With domestic UK demand remaining muted, the UK’s economic growth is mainly due to strong global trading conditions, the Director General of the British Chambers of Commerce (BCC) Dr Adam Marshall has suggested.
Commenting on the BCC’s latest Quarterly Economic Survey (QES), he called on the Government to demonstrate that it can do more than negotiate Brexit by putting in place the fundamentals needed for business to thrive at home.
“At a time when firms face stratospheric up-front costs, the apprenticeship system is in crisis, roads are being allowed to crumble, mobile phone and broadband ‘not-spots’ are multiplying, and businesses are being blocked from hiring talent via arbitrary visa caps”, he said, “it’s obvious that the key to improved productivity and competitiveness lies in getting the basics right.”
Based on responses from 7159 businesses across the UK, the QES shows that UK economic growth remained subdued in the first quarter (Q1) of 2018, despite a strong export performance.
In that quarter, the balance of firms in the manufacturing sector reporting increased domestic sales fell from +23 to +17, which was the lowest figure recorded since 2016 Q4.
Domestic orders in 2018 Q1 fell from +18 to +16.
More positively, the balance of firms reporting increased export sales rose from +25 to +30, while export orders rose from +20 to +28. Both balances are, the BCC points out, at their highest level since 2014 Q2.

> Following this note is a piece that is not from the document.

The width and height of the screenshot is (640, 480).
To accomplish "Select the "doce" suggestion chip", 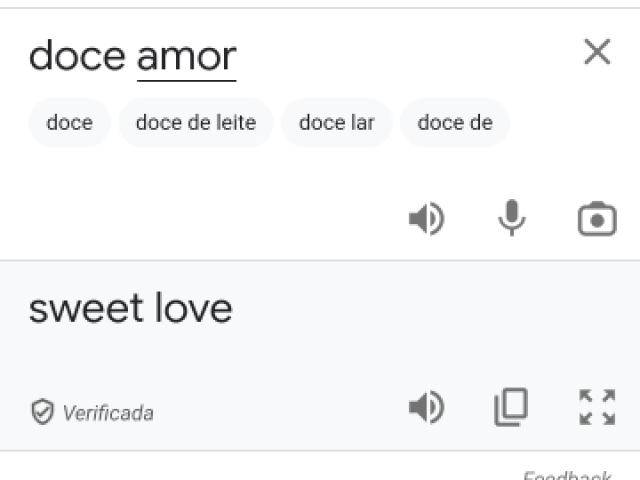I will tap(69, 122).
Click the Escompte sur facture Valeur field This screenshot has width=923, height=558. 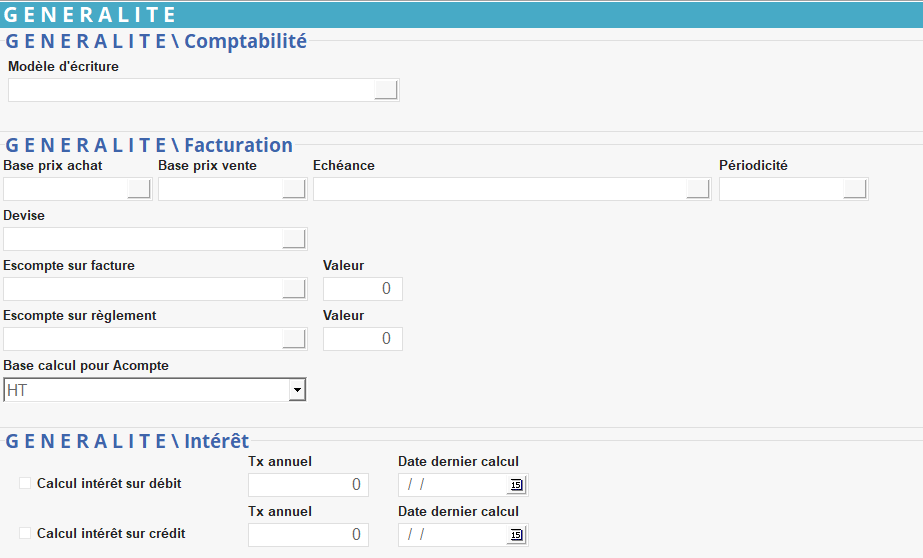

In the services sector, the balance of firms reporting improved export sales rose from +12 to +13 with orders up from +7 to +10. Domestic sales remained at +20, while domestic orders rose from +14 to +16.
Also commenting on the results was BCC Head of Economics, Suren Thiru, who noted that cash flow is increasingly an issue for businesses under pressure from a combination of high upfront costs, subdued financing levels and unfair payment practices.